> [Requirements]: Scale the rows below from the one containing "PERFIL DEL CONTRATANTE (347, 284)" through the one containing "Doprava (325, 2187)" by repeating every line, requests included, with each click coordinate in the answers multiplied by 0.5. Round the results to whole numbers, rounding halves up, and leave the numbers in the requests unchanged.

• • •

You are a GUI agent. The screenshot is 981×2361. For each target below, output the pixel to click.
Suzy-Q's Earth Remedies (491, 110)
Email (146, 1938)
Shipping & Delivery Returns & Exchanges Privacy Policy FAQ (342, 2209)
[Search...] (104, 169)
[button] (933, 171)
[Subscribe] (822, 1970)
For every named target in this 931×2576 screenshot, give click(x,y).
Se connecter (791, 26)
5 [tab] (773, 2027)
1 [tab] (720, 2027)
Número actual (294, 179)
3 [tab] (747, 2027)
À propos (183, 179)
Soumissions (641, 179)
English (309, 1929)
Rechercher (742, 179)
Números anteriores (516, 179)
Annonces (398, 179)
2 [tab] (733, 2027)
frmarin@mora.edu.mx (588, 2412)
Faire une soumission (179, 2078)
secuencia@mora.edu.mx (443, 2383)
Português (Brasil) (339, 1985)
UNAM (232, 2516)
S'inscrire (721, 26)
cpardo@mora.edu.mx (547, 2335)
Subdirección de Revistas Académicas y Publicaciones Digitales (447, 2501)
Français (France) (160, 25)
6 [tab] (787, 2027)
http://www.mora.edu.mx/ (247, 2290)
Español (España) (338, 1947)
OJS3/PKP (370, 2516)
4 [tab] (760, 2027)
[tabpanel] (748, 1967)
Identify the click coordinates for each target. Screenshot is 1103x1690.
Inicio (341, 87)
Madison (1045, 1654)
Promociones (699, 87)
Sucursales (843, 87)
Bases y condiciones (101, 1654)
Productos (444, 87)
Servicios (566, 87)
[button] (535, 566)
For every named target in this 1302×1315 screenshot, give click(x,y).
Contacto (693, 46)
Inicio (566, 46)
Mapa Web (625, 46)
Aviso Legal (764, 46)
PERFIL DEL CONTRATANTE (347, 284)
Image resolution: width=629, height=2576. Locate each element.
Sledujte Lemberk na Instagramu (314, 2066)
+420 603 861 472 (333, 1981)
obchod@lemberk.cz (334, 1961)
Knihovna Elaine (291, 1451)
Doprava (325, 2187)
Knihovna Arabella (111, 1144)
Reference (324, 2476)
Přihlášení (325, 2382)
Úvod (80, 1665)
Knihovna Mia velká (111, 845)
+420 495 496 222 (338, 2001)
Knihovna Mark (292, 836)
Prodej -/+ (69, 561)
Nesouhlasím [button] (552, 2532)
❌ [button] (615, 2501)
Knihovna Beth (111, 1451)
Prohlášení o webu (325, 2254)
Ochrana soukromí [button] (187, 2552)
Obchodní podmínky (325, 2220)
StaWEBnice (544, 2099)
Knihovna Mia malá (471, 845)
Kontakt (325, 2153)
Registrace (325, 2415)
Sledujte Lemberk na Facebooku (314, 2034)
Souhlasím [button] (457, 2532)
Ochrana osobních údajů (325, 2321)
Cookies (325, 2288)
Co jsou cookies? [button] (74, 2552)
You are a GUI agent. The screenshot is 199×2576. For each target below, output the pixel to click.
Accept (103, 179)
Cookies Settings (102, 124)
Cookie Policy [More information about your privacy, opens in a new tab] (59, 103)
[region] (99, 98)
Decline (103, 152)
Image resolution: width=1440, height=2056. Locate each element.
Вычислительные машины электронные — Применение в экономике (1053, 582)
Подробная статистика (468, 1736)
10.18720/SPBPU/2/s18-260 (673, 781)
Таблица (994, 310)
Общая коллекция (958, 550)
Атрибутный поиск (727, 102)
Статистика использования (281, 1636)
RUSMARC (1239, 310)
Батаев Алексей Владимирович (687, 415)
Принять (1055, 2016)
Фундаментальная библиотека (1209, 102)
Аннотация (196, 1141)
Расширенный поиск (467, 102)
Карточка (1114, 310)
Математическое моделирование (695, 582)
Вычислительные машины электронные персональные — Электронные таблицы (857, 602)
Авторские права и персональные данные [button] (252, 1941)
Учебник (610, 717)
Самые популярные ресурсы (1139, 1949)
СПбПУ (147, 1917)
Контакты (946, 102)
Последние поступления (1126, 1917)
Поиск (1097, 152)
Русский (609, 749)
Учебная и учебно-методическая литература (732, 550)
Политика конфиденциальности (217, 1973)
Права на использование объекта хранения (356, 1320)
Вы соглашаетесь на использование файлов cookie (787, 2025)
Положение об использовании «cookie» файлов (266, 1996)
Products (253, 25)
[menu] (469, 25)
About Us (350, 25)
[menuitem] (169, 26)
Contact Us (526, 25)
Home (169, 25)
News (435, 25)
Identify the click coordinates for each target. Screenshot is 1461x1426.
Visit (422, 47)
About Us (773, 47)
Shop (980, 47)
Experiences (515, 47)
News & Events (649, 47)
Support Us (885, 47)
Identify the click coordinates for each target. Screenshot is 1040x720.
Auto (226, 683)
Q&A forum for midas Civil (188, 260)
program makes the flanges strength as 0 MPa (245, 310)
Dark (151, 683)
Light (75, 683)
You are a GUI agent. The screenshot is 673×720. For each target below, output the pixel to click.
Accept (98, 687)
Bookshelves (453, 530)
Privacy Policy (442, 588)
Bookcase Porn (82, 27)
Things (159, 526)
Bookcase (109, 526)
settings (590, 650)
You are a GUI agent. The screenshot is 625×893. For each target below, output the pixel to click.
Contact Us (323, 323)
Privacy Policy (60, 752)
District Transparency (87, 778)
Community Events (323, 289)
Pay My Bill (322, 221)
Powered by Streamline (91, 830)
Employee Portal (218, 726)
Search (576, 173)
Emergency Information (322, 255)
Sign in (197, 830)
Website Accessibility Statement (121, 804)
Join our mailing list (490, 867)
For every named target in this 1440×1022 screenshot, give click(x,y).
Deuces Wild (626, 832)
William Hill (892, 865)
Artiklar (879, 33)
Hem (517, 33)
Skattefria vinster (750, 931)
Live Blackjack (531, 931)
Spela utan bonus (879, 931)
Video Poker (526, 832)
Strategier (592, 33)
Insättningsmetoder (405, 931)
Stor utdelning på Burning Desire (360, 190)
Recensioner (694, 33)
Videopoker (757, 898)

• • •

> [Exercise output]:
PERFIL DEL CONTRATANTE (174, 142)
Image resolution: width=629, height=2576. Locate each element.
Sledujte Lemberk na Instagramu (157, 1033)
+420 603 861 472 (167, 991)
obchod@lemberk.cz (167, 981)
Knihovna Elaine (146, 726)
Doprava (163, 1094)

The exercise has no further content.